One limitation of this work is that we studied only one protein:protein complex, and it is possible that other types of sampling problems are present in other protein:protein complexes. From our focused experiments, we cannot extrapolate how common the barnase:barstar sampling issues are for other protein:protein complexes, though it seems likely that the issues observed here are sufficiently fundamental in origin to be present in other complexes. It is worth remarking that the uniquely strong electrostatic nature of the barnase:barstar interface may exacerbate sampling challenges compared to other PPIs with less electrostatically-driven binding.
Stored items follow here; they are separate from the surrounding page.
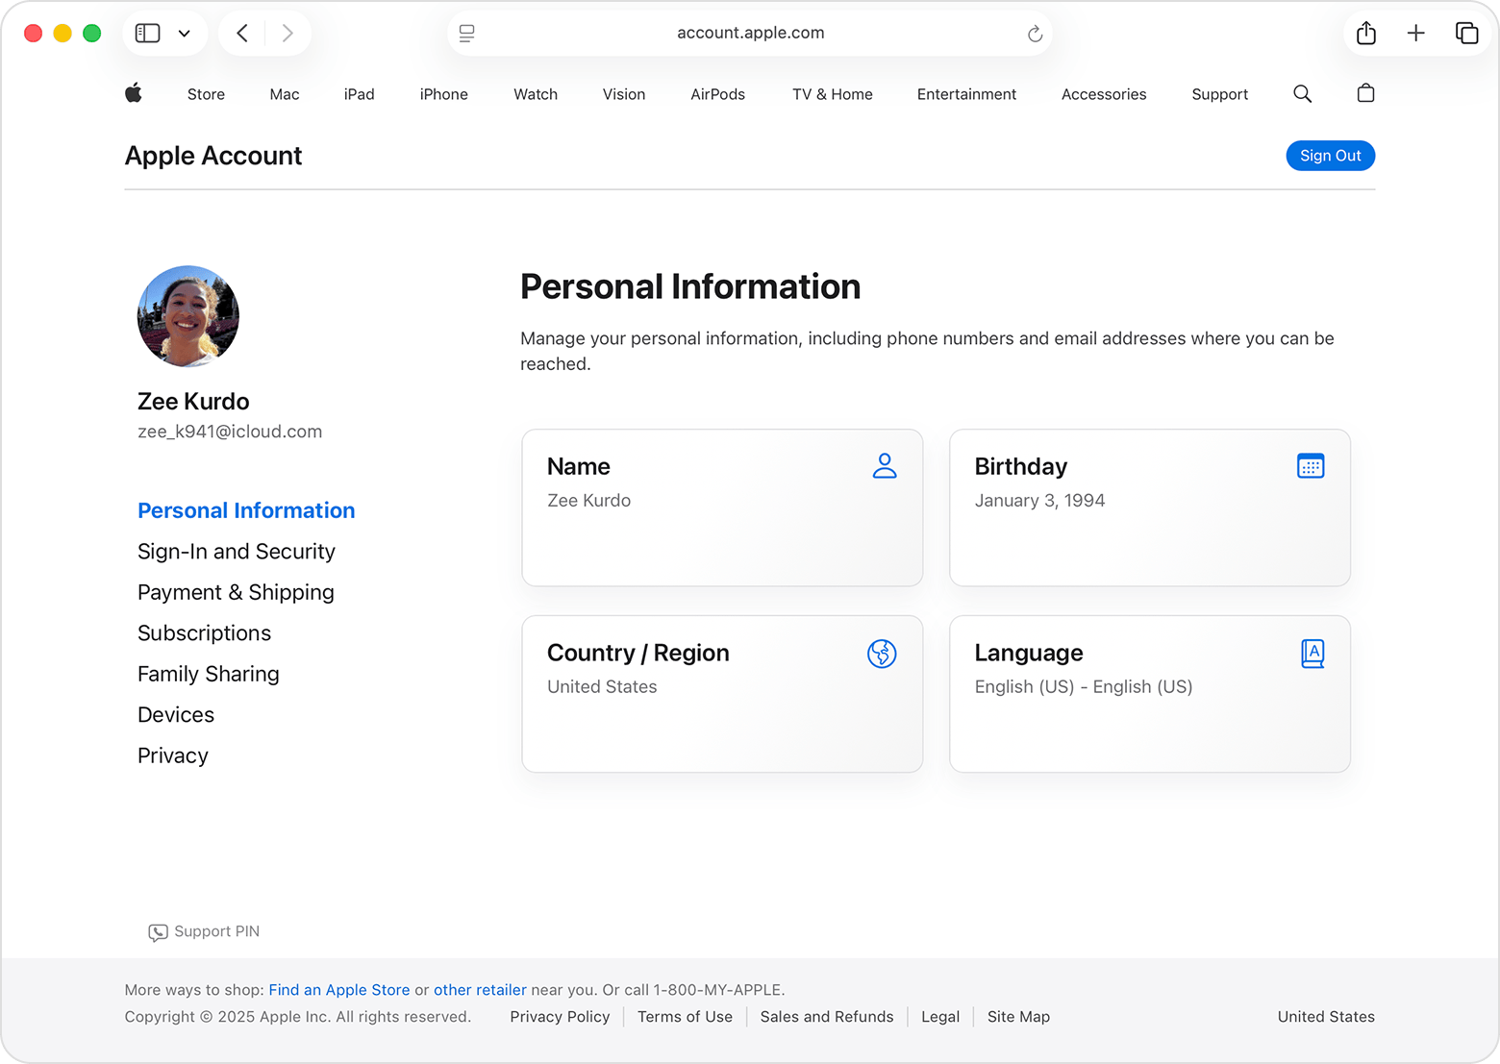This screenshot has height=1064, width=1500.
Task: Click the person icon on the Name card
Action: 884,465
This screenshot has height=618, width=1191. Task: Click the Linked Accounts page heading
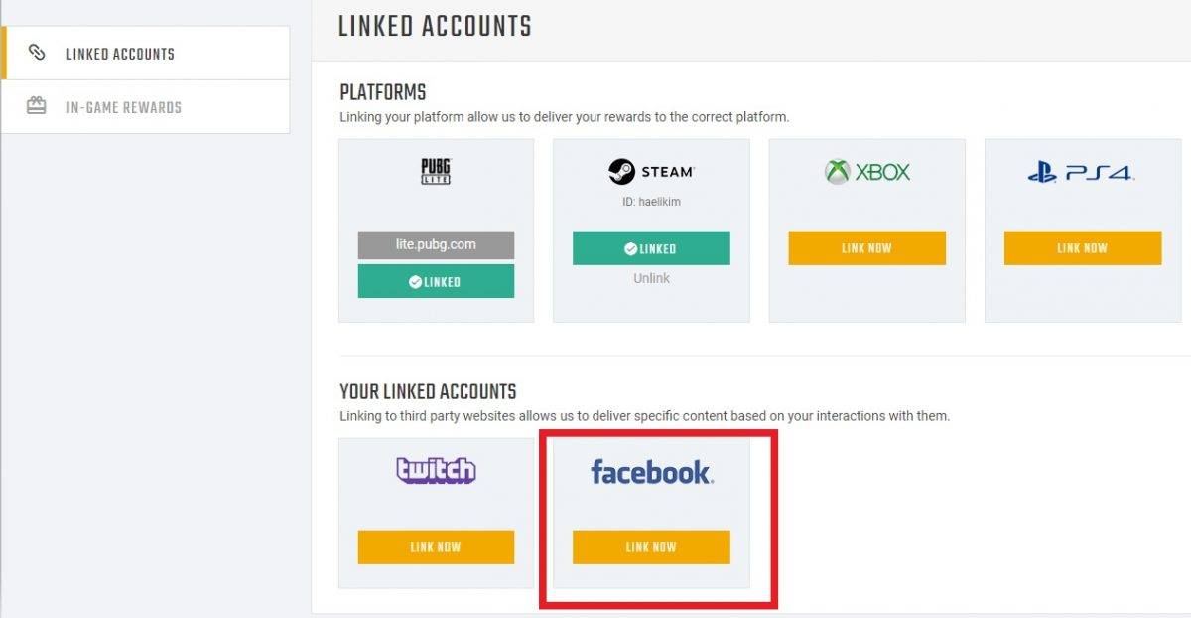coord(435,26)

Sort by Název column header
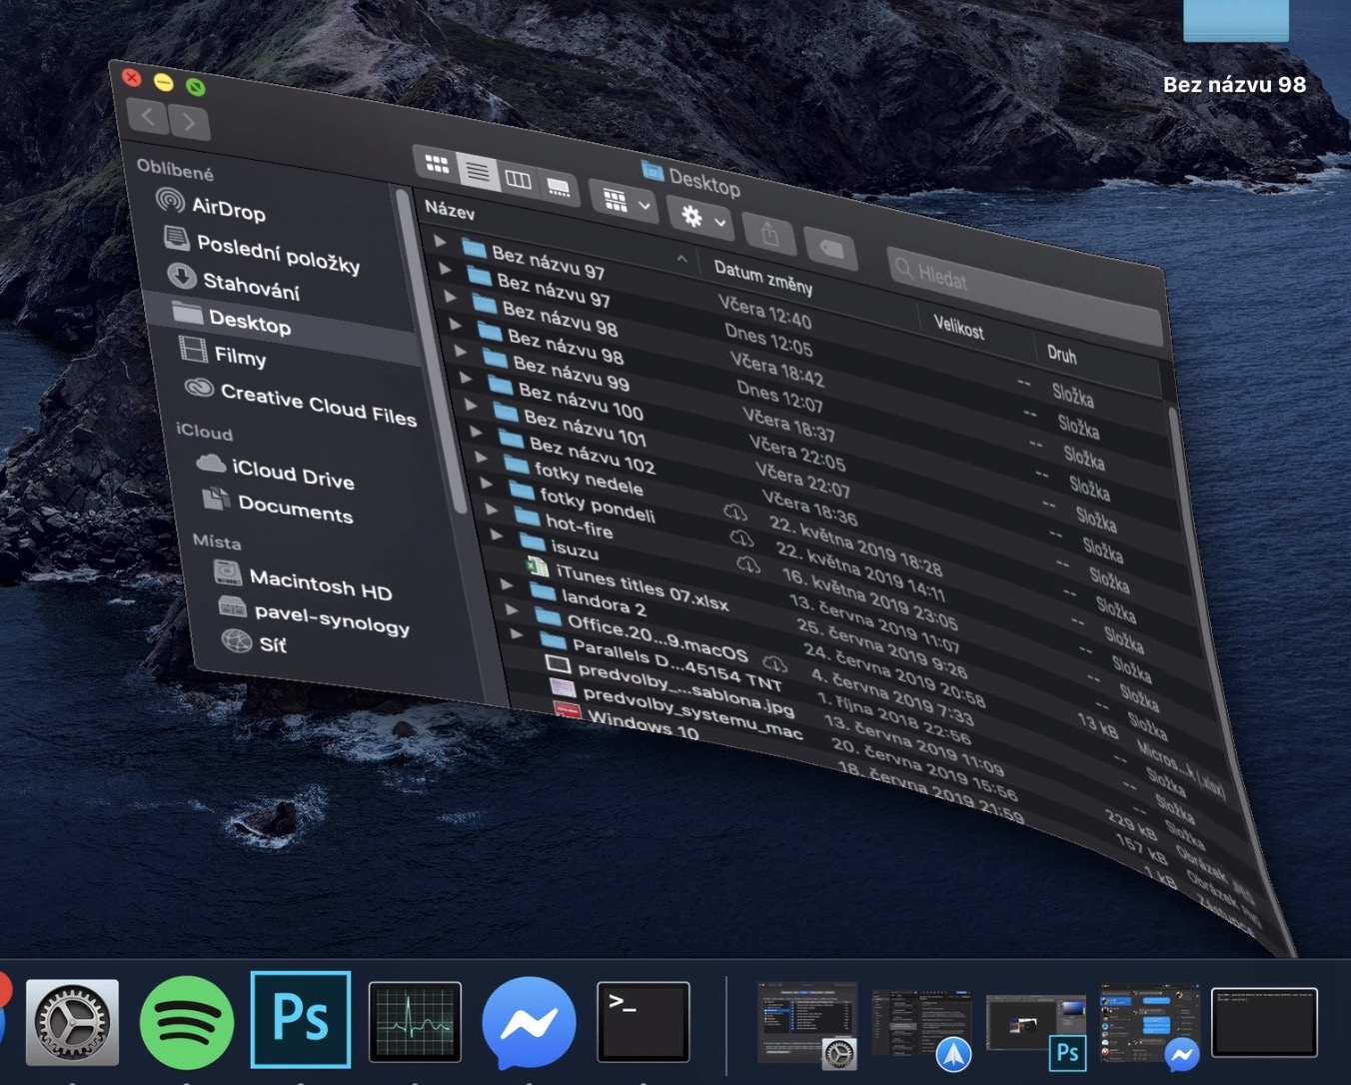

The barnase:barstar interface involves 14 hydrogen bonds, more than the average protein:protein complex [75]. Of the 14 hydrogen bonds, most involve at least one charged residue, which is also atypical for protein:protein complexes [75]. Further work will be necessary to determine the extent to which the sampling problems observed in barnase:barstar are similar to those in other protein:protein systems and identify other mechanisms by which sampling problems could manifest.
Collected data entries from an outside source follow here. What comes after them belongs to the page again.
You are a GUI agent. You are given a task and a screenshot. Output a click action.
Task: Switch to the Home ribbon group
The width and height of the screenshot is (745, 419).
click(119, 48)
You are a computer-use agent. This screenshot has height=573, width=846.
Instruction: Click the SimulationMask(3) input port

Another caveat of this work is that the degrees of freedom explored in this analysis are not exhaustive; other, more complex collective variables (e.g., identified by time-lagged independent component analysis (TICA) [81, 82]) may correlate with even more highly than those explored here. Nevertheless, our scan of simple degrees of freedom reveals specific slow degrees of freedom (sidechain torsions, interfacial contacts, or nearby waters) likely implicated in slow ΔGcomplex convergence. Moreover, we found that the degrees of freedom causing poor sampling are highly dependent on the mutation. This analysis serves as an example approach for diagnosing sampling problems in other protein:protein complexes. In the next section, we explore approaches for ameliorating the sampling challenges.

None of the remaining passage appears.